Back in May hardware giant HP announced plans to cut 8 percent of its global workforce, or 27,000 employees, by 2014. We ranked it as one of the worse tech layoffs in 2012, right up there next to the massive internal shuffles at Nokia, Sony and Cisco.
At the time chief executive Meg Whitman said that the goal was to cut $3-$3.5 billion in spending, and reinvest that money in engineering. During a recent visit to India the Hewlett-Packard CEO gave one local publication a follow-up interview, in which she elaborated a bit more about her company’s plans and disclosed that HP’s local offices won’t see an influx of pink slips. Quite the contrary:
“We are not reducing our workforce in India. We have announced a global workforce reduction, but India will stay largely intact, because we not only have all our business units here, but also our R&D and back office. We are focused on keeping our workforce here, and I think over time, probably increase the workforce,” said Whitman.

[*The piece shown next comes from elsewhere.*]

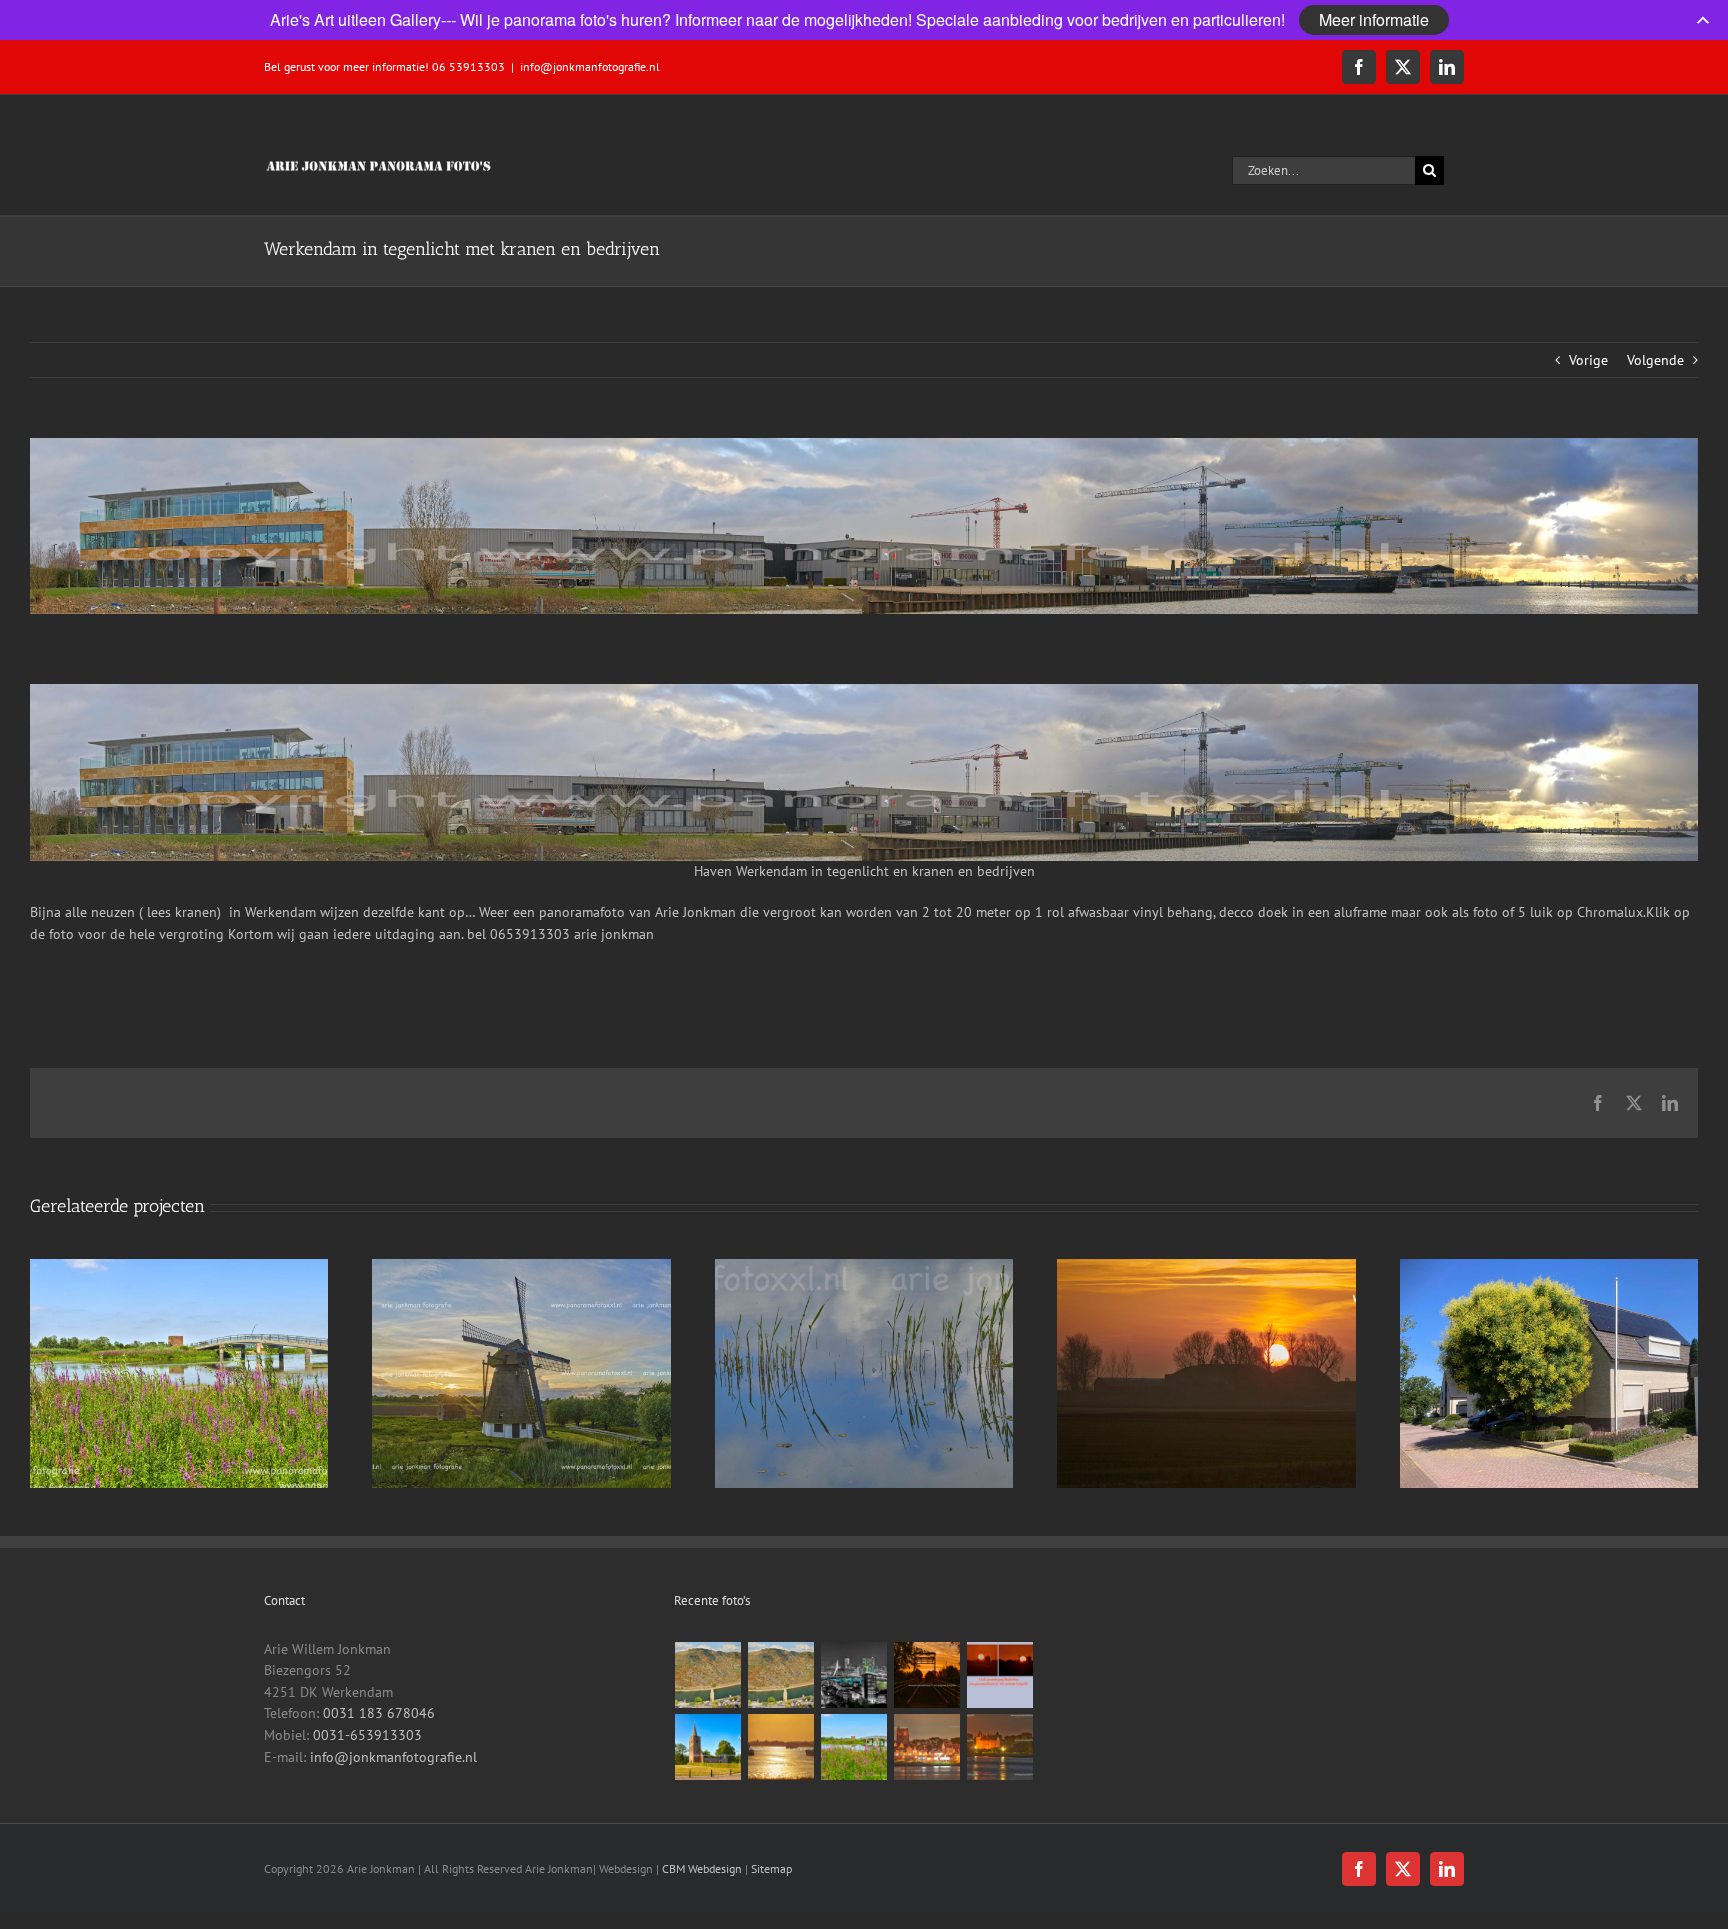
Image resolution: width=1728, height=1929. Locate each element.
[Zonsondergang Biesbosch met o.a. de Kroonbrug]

The reasoning behind this decision, in the words of the former eBay head, is that HP is far too committed to India. Whitman is “very bullish” about the region because all of Hewlett-Packard’s businesses have a local presence in one form or another and because she expects the vendor to “outgrow” the Indian market this year in several verticals.
The Indian outsourcing industry in particular is very shaky nowadays due to economic turmoil in Europe and other factors, all pinned down by a recent Everest Group paper.
Nearly 30,000 workers is not the only thing HP is letting go. It’s also distancing itself from webOS, the now open source mobile platform that won’t support existing devices on launch. That’s bad news for the ecosystem, knowing that Hewlett-Packard won’t be making any new webOS phones any time soon.